> [Instructions for the task]:
Please transcribe exactly, and only, the lines of the data below between the line holding "Task: Click the Adanaspor club logo image" and the line holding "Image resolution: width=1127", inclusive.

> [Exercise inputs]:

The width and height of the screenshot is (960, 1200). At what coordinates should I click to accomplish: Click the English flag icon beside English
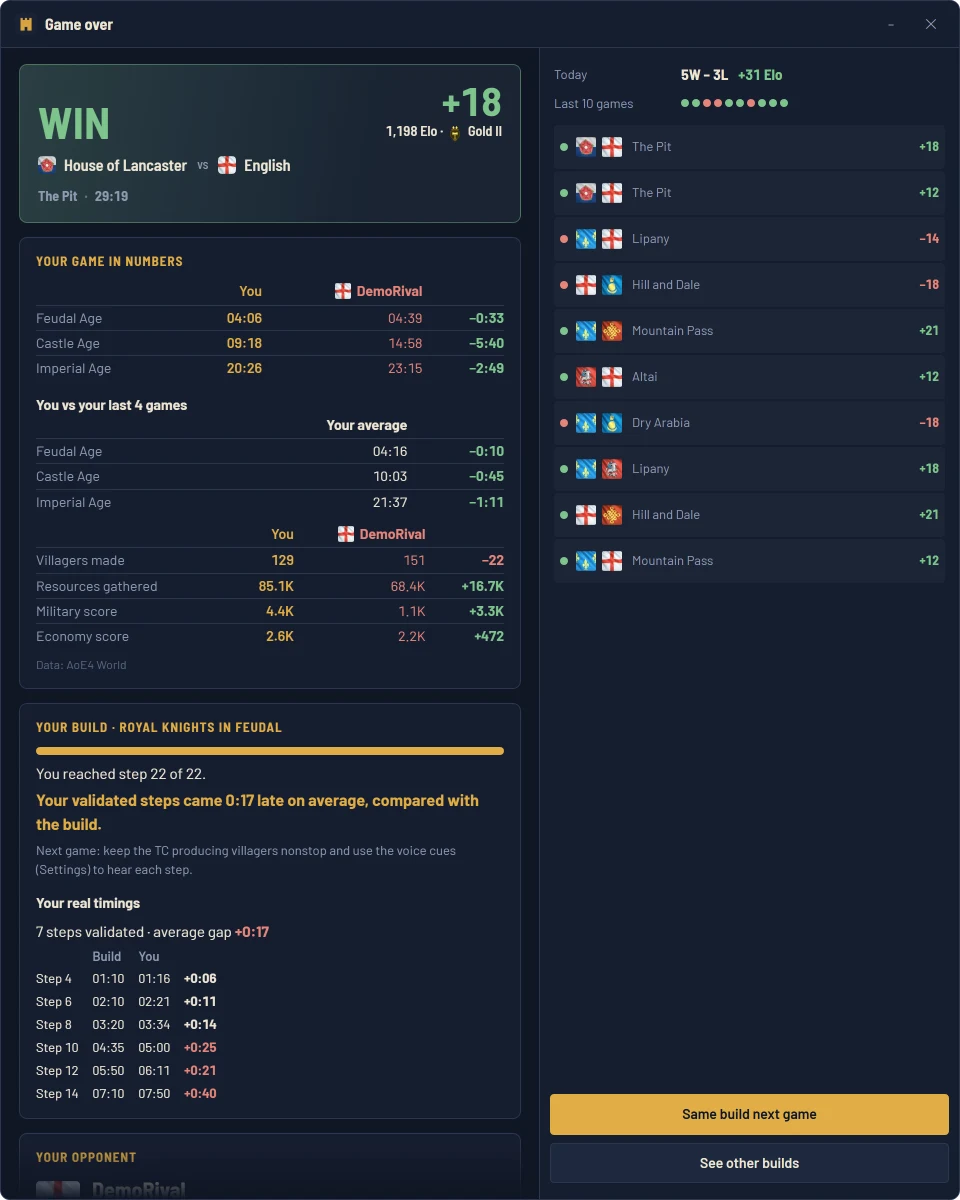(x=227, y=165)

...

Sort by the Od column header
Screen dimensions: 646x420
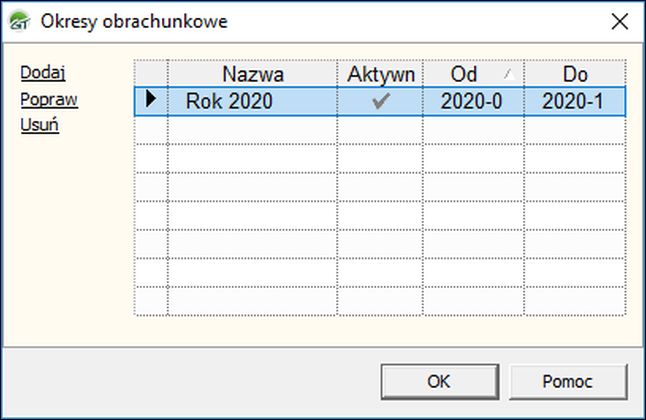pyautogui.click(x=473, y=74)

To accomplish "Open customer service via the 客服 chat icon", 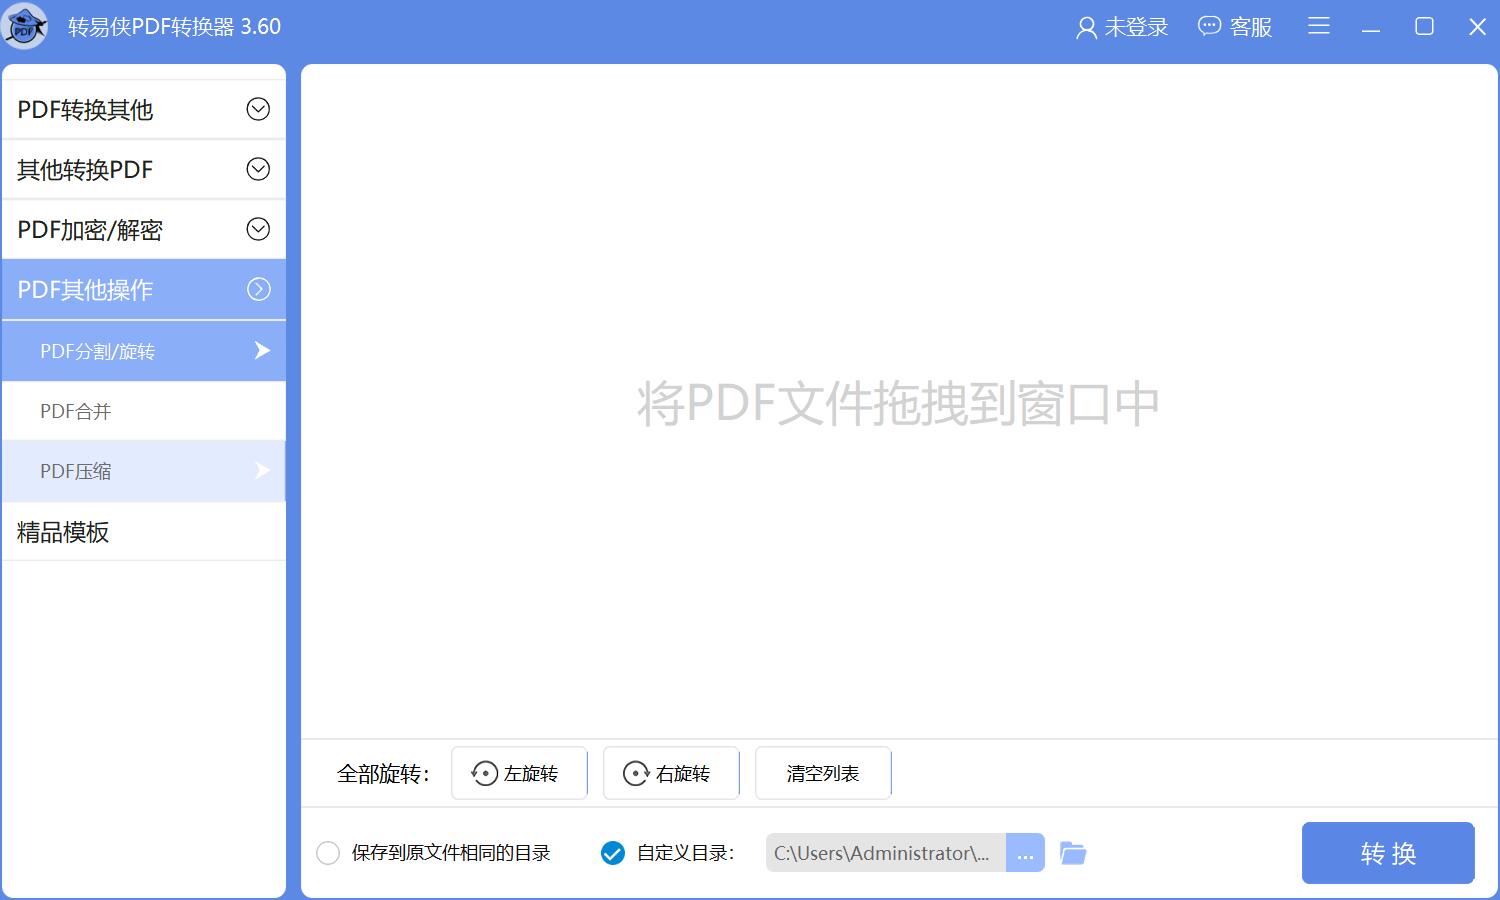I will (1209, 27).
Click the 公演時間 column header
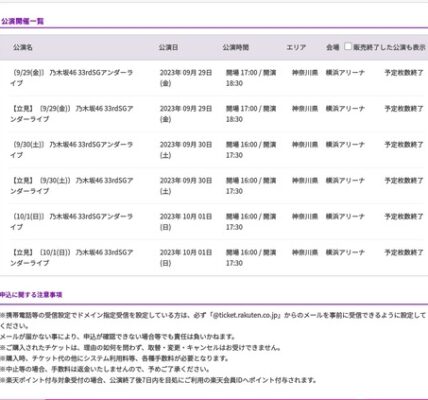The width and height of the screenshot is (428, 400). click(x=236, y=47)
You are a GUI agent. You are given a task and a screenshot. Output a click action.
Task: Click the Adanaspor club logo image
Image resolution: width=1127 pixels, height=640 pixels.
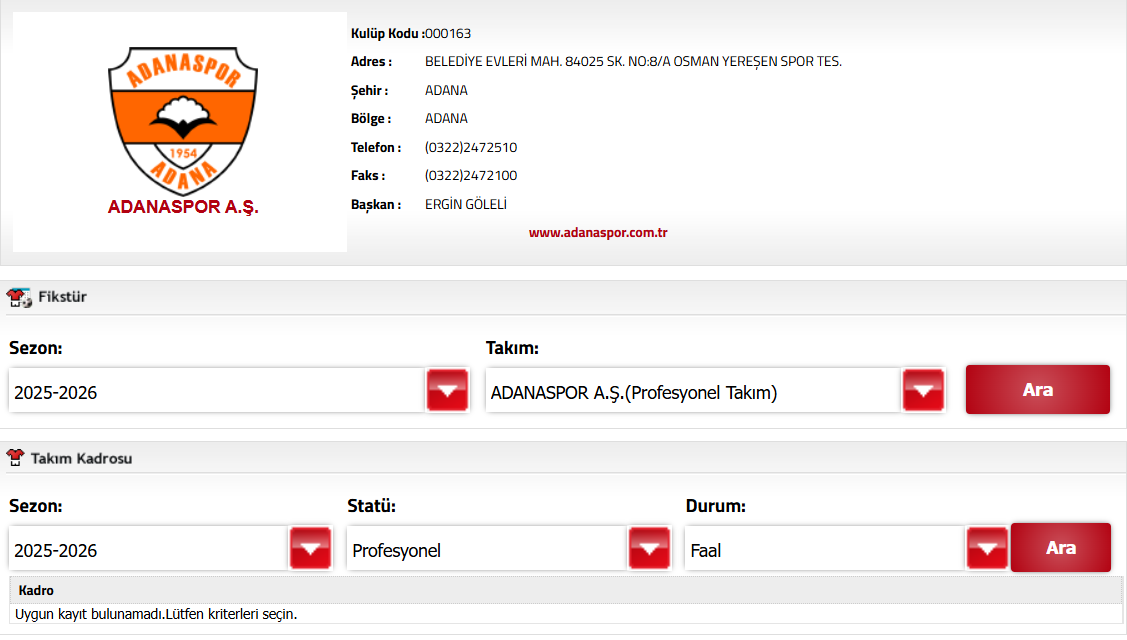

> [Result for this exercise]:
Task: Click the Adanaspor club logo image
Image resolution: width=1127 pixels, height=640 pixels.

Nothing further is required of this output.